##### Data extract

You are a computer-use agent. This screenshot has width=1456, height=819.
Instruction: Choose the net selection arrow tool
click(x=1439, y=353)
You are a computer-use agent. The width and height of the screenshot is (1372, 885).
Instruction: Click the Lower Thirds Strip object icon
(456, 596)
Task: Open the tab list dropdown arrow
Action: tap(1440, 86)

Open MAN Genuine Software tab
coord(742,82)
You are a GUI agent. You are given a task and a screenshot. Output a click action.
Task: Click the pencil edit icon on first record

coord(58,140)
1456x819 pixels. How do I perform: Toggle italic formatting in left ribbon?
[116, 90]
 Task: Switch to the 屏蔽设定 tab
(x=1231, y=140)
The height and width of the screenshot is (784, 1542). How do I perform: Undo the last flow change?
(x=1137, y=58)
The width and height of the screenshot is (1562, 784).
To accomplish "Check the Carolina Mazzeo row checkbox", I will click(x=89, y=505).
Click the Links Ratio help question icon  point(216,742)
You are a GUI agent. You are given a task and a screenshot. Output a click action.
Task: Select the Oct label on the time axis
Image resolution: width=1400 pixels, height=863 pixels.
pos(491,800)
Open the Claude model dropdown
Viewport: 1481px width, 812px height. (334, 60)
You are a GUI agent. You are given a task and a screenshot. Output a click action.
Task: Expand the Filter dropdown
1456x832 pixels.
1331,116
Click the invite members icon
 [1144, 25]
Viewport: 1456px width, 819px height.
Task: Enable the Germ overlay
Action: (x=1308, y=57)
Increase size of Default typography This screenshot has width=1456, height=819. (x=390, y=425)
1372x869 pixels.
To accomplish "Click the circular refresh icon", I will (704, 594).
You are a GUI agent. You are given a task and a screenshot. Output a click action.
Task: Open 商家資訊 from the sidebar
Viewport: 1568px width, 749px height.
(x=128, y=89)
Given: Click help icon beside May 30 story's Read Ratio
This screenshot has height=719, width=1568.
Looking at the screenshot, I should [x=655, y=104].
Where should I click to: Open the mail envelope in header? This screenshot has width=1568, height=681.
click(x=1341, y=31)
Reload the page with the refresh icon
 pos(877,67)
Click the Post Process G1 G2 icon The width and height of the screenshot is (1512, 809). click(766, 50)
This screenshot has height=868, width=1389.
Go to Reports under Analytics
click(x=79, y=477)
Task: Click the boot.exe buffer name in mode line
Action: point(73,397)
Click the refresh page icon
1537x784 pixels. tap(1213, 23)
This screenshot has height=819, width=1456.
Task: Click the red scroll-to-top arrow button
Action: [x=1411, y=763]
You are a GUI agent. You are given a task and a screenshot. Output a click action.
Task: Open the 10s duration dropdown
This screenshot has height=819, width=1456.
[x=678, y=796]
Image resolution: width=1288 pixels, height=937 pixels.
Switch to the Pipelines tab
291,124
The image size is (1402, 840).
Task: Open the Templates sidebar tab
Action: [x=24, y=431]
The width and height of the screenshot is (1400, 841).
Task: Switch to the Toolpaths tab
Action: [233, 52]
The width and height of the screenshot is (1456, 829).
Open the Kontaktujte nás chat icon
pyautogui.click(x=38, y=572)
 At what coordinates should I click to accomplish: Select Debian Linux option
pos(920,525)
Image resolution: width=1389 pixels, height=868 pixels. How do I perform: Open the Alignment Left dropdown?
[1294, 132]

##########

### [Exercise details]
Determine how many lines of the records hold the word "computer", giving only that number.

### [Solution to this exercise]
2